To avoid any bias, no clinical data about the cases were provided. The presented cases consisted of a spectrum of image quality and clinical indications. All images were scored for image quality on the basis of visualization of the tricuspid valve leaflet morphology, definition of the right atrial (RA) and RV walls, adequacy of color Doppler and spectral Doppler images, and adequacy of visualization of the IVC. A study was given a score of 1 (complete study with excellent acoustic detail), 2 (adequate acoustic detail but limited color flow or pulsed Doppler assessment) or 3 (technically difficult study with poor or inadequate visualization of tricuspid valve morphology and/or RA and RV walls). On the basis of this differentiation, an effort was made to ensure that there was balance between the first and second sets of 20 cases with respect to study image quality, so as not to bias the results.
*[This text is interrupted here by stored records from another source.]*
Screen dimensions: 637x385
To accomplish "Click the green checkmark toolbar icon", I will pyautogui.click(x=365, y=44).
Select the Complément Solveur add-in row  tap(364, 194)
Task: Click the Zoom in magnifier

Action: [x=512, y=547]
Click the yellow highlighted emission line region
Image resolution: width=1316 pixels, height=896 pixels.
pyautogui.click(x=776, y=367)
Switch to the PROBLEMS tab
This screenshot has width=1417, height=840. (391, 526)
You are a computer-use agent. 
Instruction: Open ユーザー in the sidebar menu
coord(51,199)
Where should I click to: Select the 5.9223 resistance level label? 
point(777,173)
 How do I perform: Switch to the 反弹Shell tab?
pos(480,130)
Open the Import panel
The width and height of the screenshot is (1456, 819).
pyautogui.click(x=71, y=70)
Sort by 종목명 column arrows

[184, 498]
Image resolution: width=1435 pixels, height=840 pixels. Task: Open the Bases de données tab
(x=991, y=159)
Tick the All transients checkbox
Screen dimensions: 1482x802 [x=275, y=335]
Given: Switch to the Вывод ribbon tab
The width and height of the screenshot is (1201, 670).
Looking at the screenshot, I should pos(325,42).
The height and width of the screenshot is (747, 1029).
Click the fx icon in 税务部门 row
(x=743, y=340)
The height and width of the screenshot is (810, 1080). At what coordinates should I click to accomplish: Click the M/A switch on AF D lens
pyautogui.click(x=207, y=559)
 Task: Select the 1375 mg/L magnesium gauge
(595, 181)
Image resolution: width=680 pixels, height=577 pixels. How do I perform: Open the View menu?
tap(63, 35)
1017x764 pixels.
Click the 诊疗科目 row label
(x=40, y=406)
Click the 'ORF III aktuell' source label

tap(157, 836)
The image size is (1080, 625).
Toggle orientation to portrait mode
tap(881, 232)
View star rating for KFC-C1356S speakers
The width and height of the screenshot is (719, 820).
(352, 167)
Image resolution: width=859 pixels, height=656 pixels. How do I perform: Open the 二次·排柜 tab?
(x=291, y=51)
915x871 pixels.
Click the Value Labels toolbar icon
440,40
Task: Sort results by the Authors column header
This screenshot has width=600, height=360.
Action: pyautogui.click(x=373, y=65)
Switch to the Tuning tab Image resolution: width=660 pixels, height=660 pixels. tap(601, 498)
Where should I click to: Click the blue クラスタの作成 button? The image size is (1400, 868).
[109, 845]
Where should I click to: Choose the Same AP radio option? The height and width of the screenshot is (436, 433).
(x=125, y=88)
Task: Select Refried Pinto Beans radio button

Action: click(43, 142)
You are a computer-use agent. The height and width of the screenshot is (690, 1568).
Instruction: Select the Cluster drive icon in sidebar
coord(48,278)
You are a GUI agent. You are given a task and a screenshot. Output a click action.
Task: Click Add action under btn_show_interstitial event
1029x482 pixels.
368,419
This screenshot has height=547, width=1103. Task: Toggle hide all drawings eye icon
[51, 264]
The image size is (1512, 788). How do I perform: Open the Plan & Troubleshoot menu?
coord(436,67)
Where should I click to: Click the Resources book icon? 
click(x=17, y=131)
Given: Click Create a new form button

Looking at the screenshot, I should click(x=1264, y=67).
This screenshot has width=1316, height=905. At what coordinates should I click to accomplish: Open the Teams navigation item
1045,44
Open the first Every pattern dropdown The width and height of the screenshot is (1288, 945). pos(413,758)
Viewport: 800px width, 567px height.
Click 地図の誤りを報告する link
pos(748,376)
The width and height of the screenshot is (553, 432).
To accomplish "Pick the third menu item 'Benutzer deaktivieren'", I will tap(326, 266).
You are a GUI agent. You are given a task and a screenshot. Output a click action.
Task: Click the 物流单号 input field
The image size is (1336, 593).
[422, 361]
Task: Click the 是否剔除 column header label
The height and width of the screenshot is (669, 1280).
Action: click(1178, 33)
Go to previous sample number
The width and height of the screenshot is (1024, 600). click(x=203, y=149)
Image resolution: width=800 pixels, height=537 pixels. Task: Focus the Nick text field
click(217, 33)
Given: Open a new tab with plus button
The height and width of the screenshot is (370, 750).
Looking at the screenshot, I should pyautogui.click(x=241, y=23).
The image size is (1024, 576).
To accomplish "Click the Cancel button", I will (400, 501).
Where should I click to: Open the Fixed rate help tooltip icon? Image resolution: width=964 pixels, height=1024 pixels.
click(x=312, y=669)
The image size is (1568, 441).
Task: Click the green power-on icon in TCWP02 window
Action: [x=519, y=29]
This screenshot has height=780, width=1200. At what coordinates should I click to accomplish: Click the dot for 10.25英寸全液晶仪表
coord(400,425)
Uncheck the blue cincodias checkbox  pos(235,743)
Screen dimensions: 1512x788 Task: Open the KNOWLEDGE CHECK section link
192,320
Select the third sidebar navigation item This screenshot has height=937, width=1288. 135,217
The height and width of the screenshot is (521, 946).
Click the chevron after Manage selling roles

TR Severity Consensus Building
After this initial phase of evaluation, each of the parameters outlined in the American College of Cardiology guidelines on valvular heart disease and the ASE statement on valvular regurgitation were discussed in an open forum. All of the participants were involved in this discussion, as well as the two expert readers. The parameters evaluated included: RA area, RV basal diameter, RV mid diameter, IVC size, IVC response to respiration, hepatic vein flow profile, TR jet area by color, TR jet vena contracta width, hepatic vein Doppler profile, and multiple combinations of these parameters. The sensitivity and specificity of these echocardiographic parameters in predicting expert-determined and cardiac MRI–determined TR severity (described below) in the baseline set of cases were calculated and discussed as a group consisting of all the initial readers. On the basis of this analysis and discussion, a consensus was developed with the input of all observers on which parameters should be used to distinguish severe from nonsevere TR, especially when there were incomplete or discrepant data ( Figure 1 ).